His guide has remained comparatively unknown during the last century largely as a result of his institutional anthropological perspective is simply too broad for an economics self-discipline that has been narrowed by pro-creditor ideologues who’ve applauded the “free market” destruction of social regulation geared toward defending the pursuits of debtors. That angle avoids recognizing the challenges that led the indigenous communities studied by Schurtz, and later the formative Bronze Age Close to East, to guard their resilience towards the focus of wealth, a phenomenon that has plagued economies ever since classical antiquity’s decontextualization of Close to Japanese debt practices.

_______

[1] Carl Menger, “On the Origins of Cash,” Financial Journal, 2 (1892):238-255 [Original in 1871]. The barter idea has been refuted by fashionable analysis uncovering the Bronze Age Close to Japanese institutional origins of cash, which I talk about in Chapters 1 and three of Temples of Enterprise: Creating Financial Order within the Bronze Age Close to East  (Dresden, ISLET, 2024), esp. my criticisms of this idea in “Origins of Cash and Curiosity: Palatial Credit score, not Barter,” in Battilossi, S., Cassis, Y., Yago, Ok., eds., Handbook of the Historical past of Cash and Forex(Springer, 2020):45-65.

[2] See the papers collected in L. Randall Wray, ed., Credit score and State Theories of Cash: The Contributions of A. Mitchell Innes (Cheltenham UK, 2004).

[3] Marcel Mauss, The Reward (New York, 1952 [1925]), and Bernard Laum, Heiliges Geld: eine historiche Untersuchung über den sakralen Ursprung des Geldes (Tübingen, 1924). Schurtz mentions spit-money in passing however finds commerce in meals comparatively unimportant.

[4] See “The Growth of Cash-of-Account in Sumer’s Temples,” in Michael Hudson and Cornelia Wunsch, eds., Creating Financial Order: Report-Preserving, Standardization and the Growth of Accounting within the Historic Close to East (CDL Press, Bethesda, 2004, now ISLET, Dresden, 2023):303-329.

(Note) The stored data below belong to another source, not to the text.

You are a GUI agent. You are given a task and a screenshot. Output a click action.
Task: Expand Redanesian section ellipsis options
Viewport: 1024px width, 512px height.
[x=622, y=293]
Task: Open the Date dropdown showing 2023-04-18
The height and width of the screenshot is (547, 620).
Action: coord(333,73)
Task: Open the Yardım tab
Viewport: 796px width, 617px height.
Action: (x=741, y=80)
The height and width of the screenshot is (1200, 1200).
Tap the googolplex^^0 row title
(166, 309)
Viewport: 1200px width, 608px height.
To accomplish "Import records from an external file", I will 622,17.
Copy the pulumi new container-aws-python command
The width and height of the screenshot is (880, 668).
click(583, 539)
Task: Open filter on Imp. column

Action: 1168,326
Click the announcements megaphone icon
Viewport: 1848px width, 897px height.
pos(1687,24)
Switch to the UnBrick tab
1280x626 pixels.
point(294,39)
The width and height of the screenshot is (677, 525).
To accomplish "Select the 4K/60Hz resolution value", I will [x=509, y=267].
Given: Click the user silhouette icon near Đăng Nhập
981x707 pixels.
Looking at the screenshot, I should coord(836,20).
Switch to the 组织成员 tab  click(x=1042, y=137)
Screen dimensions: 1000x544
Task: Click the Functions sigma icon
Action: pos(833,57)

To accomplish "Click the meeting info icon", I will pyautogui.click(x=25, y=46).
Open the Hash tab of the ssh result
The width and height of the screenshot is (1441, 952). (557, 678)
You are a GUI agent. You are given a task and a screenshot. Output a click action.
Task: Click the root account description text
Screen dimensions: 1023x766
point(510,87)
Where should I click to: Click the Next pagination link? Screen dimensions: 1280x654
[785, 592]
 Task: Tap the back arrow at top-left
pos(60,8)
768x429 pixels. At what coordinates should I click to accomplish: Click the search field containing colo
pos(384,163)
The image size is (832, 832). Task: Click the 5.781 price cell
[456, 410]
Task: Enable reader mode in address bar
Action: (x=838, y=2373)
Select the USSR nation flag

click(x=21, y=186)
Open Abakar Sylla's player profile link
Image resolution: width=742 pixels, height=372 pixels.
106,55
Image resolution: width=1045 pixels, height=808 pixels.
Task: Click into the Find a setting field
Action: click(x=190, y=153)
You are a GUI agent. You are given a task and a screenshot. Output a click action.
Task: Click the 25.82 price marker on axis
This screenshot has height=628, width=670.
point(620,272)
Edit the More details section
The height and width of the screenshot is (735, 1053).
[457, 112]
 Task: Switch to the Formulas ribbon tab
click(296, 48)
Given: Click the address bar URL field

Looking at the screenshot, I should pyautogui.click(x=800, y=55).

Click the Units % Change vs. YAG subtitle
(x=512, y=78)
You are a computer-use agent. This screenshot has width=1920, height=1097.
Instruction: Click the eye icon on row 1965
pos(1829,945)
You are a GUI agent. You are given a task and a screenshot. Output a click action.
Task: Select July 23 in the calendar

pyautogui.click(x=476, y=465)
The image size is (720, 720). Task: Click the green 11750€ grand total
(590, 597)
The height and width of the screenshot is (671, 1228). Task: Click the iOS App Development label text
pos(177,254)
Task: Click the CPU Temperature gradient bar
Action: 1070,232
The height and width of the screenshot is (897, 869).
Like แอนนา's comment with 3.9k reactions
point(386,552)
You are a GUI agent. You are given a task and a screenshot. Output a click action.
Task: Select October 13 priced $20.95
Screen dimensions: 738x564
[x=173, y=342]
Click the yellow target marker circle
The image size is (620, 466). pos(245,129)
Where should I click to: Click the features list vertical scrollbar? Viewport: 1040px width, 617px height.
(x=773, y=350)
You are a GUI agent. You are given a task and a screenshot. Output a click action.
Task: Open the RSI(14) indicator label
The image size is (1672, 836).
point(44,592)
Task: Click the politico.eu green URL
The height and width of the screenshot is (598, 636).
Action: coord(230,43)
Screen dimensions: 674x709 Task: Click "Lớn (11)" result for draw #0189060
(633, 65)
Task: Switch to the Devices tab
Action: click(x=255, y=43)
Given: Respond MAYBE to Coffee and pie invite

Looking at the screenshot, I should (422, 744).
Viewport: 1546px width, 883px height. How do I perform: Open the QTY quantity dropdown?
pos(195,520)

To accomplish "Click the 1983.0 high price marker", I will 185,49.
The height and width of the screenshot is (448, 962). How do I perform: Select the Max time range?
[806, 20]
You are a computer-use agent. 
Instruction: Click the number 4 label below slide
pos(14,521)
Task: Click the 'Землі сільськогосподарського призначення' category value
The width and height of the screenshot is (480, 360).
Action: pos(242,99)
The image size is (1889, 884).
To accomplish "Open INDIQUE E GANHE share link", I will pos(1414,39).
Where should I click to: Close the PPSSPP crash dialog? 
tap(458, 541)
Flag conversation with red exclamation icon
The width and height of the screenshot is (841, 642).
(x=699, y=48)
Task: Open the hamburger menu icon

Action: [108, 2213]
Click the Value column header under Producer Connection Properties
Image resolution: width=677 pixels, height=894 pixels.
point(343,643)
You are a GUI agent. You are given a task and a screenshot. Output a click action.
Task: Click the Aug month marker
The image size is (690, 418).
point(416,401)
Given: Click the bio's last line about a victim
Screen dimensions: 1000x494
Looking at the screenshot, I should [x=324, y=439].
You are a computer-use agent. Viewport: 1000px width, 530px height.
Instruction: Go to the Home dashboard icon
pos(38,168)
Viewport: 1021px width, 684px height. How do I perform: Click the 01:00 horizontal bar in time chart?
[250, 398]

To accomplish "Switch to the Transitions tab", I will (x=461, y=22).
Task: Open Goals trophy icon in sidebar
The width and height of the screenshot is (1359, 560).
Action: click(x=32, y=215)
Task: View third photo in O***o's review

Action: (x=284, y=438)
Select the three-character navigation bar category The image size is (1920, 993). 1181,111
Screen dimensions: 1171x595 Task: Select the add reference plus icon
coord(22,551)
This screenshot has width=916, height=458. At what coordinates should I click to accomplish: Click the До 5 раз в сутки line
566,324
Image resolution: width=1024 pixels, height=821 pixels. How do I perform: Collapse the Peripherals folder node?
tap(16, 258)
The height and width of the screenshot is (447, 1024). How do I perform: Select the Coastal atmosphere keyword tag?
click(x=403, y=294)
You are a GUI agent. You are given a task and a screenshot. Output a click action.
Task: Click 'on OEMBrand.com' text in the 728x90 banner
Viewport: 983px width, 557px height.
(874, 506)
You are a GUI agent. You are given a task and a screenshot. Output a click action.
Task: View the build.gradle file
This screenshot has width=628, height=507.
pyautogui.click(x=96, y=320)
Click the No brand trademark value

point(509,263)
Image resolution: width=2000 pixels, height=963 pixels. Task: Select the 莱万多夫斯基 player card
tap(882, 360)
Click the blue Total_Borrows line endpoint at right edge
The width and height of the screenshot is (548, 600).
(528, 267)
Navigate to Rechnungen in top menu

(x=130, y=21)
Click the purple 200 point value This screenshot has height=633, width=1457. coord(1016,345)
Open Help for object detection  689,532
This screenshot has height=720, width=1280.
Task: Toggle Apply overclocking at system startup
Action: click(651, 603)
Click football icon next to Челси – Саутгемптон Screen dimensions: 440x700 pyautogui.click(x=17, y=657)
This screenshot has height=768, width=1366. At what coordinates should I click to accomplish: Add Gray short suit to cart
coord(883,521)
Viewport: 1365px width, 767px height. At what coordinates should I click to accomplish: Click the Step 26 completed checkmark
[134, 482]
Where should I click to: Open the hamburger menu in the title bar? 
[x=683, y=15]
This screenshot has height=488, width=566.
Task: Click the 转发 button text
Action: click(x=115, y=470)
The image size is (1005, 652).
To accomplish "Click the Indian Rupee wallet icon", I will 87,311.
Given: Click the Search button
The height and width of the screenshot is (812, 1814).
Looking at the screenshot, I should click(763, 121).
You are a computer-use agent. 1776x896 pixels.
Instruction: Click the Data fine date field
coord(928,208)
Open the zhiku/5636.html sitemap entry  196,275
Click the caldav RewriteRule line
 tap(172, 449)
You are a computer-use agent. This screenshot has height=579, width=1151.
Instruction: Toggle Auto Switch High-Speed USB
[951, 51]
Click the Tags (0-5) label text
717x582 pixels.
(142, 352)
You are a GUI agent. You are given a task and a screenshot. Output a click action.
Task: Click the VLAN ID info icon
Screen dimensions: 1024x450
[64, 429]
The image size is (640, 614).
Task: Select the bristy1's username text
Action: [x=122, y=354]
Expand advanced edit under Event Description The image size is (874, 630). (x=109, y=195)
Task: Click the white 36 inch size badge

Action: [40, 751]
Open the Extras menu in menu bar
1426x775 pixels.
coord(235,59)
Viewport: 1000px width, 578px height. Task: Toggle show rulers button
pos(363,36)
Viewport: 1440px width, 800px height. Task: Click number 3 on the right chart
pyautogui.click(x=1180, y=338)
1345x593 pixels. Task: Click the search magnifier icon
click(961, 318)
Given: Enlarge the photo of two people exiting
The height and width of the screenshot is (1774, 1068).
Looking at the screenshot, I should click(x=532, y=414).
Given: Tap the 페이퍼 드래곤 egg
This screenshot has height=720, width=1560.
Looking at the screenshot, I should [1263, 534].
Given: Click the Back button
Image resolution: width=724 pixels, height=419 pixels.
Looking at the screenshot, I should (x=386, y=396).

[5] I talk about this in “From Sacred Enclave to Temple to Metropolis,” in Urbanization and Land Possession within the Historic Close to East (ed. with Baruch Levine, Cambridge, Mass: Peabody Museum (Harvard), 1999):117-146, and Chapter 10 of Temples of Enterprise.

[6] Schurtz (pp. 28-29) cited for example of how financial authorities might substitute signal cash for metallic cash the case of “Kublai Khan, the ruler of the Mongolian empire, [who] drove out metallic cash with signal cash, particularly stamped items of paper, evidently following the Chinese language instance; Marco Polo’s accounts point out that the endeavor should have briefly succeeded in gentle of the super energy and authority of the ruler, with the consequence being an unlimited accumulation of gold and silver within the Khan’s residence.” However he made disparaging remarks concerning the French authorities’s paper cash assignats and referred to as John Legislation a fraudster, dismissing authorities cash creation.

[7] Francois Thureau-Dangin, Les Inscriptions de Sumer et d’Akkad (Paris, 1905):86-87 translated the Sumerian time period for justice (amargi) to imply particularly that officers and rich people (“the highly effective”) would haven’t any authorized claims for debt foreclosures.

[8] Marcel Mauss, The Reward (New York, 1952 [1925]).

[9] Bruno Hildebrand, “Pure-, Geld- und Kreditwirtschaft,” Jahrbücher für Nationalokönomie und Statistik 6 (1864) categorised economies as passing from Naturalwirtschaft (barter financial system) to Geldwirtschaft (gold/commodity cash financial system) and eventually Kreditwirtschaft (credit score financial system).